→ Task:
Copy out, word for word, the part of the material that begins with the line containing "Given: Open Madrick" and ends with the line containing "Open the Manager", including both of those lines.
** Begin Provided records **
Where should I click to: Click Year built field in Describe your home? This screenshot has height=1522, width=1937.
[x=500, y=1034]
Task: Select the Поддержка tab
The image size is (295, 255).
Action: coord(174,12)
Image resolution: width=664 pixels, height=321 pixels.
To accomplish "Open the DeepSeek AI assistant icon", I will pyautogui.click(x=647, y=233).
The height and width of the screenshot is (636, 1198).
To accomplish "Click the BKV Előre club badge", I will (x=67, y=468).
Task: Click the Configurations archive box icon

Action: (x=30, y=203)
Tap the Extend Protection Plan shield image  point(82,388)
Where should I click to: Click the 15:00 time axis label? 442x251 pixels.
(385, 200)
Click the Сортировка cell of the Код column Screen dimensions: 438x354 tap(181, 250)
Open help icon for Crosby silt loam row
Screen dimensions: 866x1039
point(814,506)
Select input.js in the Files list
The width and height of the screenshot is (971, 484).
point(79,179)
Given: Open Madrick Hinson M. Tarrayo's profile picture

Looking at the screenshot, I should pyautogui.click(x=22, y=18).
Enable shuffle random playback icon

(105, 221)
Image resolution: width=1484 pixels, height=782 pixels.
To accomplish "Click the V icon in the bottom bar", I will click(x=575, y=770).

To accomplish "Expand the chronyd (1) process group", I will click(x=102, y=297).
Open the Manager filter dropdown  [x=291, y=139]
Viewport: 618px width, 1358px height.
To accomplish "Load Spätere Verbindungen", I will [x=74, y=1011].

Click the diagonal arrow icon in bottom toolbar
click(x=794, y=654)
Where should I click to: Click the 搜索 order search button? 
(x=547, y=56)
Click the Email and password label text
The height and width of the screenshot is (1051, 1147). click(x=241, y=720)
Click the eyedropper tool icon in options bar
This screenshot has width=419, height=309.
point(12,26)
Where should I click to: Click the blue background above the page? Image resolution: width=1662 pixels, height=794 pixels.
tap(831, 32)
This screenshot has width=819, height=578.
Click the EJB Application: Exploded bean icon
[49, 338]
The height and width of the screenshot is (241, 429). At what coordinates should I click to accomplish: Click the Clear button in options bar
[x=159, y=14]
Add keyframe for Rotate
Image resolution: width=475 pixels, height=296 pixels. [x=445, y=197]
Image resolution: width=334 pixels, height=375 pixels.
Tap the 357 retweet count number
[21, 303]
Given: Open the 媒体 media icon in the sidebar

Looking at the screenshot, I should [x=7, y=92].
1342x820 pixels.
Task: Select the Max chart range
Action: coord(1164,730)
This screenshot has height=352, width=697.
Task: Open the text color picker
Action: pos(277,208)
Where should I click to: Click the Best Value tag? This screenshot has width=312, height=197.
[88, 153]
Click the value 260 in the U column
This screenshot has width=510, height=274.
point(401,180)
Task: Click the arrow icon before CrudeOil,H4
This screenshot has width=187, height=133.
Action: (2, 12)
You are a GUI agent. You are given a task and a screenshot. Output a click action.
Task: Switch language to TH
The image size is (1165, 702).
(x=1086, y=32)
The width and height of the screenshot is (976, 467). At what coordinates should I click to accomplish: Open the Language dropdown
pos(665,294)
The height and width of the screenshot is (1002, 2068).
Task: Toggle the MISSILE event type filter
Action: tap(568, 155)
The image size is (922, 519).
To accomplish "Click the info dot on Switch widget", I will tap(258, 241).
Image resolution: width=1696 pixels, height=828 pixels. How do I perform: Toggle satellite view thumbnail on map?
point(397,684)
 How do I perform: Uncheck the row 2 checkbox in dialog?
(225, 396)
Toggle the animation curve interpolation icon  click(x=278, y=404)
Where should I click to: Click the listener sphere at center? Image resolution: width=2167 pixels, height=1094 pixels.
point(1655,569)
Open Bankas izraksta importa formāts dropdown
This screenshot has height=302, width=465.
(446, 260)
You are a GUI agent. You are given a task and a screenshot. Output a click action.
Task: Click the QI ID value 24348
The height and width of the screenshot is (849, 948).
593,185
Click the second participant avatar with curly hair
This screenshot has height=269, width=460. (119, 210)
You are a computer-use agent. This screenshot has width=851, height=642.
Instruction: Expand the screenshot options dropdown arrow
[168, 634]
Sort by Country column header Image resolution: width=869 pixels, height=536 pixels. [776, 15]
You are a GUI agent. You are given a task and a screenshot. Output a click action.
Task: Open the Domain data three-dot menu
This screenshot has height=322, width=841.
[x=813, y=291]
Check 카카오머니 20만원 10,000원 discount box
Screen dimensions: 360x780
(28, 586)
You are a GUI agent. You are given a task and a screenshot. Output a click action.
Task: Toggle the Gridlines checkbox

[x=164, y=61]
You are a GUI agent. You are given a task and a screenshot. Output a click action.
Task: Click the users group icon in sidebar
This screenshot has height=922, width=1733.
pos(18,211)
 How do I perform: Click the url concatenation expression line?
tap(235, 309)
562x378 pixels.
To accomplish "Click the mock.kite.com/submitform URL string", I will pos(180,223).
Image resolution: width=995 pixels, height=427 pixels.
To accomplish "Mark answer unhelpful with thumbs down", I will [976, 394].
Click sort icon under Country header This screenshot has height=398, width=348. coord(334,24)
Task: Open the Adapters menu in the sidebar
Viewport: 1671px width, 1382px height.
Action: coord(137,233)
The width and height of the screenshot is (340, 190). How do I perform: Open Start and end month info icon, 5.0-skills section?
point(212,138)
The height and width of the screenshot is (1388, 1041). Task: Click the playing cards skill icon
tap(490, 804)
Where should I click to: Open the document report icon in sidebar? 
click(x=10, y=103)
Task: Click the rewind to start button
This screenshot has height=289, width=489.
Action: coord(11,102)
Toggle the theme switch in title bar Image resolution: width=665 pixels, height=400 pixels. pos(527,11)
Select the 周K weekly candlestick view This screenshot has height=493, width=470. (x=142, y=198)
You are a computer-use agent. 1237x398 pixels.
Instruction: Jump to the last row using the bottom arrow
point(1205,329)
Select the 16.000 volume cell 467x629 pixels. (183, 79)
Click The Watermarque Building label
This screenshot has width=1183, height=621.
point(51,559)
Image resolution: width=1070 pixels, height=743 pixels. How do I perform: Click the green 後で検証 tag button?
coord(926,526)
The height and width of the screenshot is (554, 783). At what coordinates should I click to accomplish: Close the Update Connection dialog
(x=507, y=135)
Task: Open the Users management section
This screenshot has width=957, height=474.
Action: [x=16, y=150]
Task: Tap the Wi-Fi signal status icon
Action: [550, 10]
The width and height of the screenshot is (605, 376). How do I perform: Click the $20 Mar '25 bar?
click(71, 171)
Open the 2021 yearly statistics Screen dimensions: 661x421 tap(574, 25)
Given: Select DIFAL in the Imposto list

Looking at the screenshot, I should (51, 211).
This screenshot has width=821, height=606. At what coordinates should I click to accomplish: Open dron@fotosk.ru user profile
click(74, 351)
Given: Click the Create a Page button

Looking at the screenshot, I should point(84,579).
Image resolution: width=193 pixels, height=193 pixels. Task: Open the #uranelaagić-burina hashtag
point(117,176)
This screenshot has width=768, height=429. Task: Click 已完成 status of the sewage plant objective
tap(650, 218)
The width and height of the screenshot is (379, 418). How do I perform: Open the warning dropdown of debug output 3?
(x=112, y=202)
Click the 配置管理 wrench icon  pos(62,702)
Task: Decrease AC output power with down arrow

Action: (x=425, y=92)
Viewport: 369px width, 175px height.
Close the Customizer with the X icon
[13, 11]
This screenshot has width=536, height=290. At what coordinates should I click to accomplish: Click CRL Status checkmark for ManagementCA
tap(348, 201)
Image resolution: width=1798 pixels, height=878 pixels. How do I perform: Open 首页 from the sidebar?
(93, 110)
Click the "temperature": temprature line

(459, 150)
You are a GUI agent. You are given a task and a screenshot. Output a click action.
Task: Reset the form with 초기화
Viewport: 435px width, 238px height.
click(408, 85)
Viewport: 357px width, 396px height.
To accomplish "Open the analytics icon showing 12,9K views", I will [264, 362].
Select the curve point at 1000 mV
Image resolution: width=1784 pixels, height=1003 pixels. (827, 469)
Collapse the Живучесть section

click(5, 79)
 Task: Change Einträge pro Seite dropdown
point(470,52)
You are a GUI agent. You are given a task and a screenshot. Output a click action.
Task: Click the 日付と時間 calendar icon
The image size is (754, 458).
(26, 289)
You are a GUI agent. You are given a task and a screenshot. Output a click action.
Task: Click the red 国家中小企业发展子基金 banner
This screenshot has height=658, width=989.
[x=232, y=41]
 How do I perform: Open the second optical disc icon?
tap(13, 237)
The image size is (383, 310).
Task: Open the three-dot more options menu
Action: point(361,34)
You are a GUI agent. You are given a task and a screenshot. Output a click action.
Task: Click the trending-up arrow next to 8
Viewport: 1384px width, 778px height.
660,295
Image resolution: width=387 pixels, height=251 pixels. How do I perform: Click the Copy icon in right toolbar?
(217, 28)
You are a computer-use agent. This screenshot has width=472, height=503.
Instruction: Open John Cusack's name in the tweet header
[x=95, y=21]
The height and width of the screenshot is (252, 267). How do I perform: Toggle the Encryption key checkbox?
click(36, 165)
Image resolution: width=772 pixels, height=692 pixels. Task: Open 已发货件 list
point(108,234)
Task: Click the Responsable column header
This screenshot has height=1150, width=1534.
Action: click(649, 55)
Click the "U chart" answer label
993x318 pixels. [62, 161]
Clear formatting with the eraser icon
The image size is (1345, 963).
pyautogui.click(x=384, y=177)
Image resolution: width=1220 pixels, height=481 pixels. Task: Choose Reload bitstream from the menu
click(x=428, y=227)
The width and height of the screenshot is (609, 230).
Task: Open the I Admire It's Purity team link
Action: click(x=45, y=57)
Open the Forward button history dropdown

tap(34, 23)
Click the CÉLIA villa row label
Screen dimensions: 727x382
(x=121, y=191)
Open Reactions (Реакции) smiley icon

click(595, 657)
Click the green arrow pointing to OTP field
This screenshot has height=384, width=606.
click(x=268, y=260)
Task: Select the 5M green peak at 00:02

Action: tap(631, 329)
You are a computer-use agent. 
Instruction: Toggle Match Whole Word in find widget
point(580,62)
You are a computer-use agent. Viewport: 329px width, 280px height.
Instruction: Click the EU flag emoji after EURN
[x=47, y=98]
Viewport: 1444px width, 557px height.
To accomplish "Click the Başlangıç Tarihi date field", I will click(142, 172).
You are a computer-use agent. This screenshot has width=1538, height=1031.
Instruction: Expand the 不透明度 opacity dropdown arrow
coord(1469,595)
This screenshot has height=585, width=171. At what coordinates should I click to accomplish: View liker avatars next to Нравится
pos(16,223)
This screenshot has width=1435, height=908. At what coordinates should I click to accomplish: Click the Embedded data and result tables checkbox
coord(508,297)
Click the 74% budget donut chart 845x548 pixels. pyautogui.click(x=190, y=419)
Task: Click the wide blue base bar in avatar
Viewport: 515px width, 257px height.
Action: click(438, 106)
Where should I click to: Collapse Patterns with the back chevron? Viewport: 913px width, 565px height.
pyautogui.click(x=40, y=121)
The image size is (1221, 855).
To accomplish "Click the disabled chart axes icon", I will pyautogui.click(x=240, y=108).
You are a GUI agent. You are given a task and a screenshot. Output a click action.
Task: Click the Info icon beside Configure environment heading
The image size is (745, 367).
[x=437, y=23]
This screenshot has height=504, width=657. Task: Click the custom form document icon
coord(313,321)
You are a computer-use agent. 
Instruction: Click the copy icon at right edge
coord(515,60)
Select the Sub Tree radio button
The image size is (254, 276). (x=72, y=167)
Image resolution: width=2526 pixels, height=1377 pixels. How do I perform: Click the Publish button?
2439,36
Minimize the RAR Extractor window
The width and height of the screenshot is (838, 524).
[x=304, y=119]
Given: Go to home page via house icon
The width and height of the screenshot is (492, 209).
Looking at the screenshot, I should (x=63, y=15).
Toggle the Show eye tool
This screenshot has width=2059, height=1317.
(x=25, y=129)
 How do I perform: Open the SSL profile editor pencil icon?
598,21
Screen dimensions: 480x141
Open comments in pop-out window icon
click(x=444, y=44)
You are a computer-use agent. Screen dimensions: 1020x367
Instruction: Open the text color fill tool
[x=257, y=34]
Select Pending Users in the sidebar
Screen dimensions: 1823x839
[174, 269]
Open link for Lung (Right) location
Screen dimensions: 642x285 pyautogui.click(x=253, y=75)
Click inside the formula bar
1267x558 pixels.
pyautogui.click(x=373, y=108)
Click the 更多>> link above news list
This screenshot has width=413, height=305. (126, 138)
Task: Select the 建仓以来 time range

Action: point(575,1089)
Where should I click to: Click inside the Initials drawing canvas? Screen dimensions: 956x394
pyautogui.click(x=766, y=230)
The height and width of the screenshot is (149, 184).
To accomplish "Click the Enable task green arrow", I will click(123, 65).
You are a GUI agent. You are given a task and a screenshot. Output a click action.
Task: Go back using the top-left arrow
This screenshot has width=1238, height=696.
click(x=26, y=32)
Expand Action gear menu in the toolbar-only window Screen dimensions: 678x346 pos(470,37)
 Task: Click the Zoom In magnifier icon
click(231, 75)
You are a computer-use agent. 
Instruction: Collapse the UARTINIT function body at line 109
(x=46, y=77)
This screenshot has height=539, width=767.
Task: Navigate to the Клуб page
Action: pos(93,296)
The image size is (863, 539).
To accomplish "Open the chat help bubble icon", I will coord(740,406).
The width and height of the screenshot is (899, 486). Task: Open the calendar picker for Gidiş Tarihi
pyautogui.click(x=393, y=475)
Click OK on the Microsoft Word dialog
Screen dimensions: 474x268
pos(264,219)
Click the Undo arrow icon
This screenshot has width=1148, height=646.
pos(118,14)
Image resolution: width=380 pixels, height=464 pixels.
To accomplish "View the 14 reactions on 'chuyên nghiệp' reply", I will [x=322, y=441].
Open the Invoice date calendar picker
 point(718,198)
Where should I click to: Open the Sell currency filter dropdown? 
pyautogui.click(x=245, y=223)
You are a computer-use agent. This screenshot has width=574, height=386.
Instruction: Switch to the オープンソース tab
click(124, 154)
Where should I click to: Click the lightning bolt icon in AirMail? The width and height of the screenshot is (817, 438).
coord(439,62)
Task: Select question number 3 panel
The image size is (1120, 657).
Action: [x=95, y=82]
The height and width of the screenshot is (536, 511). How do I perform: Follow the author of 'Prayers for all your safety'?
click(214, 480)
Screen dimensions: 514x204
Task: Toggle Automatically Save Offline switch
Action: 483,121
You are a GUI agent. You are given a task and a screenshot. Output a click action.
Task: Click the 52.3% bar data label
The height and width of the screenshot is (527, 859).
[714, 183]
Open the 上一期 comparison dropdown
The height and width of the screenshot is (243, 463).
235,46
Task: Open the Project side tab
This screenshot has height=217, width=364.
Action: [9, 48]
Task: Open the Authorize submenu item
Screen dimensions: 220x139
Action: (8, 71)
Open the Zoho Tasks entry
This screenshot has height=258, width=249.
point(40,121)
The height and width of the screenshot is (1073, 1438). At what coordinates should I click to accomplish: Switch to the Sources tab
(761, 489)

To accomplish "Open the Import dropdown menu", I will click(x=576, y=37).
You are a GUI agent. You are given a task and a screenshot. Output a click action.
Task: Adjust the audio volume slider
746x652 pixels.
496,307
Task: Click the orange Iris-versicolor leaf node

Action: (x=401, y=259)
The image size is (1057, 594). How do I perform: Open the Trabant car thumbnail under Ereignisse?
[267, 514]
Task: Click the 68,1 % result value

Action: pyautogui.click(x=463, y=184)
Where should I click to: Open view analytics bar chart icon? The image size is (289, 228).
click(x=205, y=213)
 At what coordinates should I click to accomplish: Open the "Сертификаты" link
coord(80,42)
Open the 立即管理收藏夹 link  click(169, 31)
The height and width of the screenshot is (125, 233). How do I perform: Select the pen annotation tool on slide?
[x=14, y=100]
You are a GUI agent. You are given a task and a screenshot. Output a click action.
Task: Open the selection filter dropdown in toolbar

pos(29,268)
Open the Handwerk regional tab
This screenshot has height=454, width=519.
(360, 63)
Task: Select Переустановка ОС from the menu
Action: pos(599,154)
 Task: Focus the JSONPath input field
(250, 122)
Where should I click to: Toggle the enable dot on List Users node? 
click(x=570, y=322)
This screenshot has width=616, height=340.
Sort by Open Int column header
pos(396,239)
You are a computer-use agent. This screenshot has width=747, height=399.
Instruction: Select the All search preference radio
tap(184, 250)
** End Provided records **
→ Solution:
Given: Open Madrick Hinson M. Tarrayo's profile picture

Looking at the screenshot, I should pyautogui.click(x=22, y=18).
Enable shuffle random playback icon

(105, 221)
Image resolution: width=1484 pixels, height=782 pixels.
To accomplish "Click the V icon in the bottom bar", I will click(x=575, y=770).

To accomplish "Expand the chronyd (1) process group", I will click(x=102, y=297).
Open the Manager filter dropdown  [x=291, y=139]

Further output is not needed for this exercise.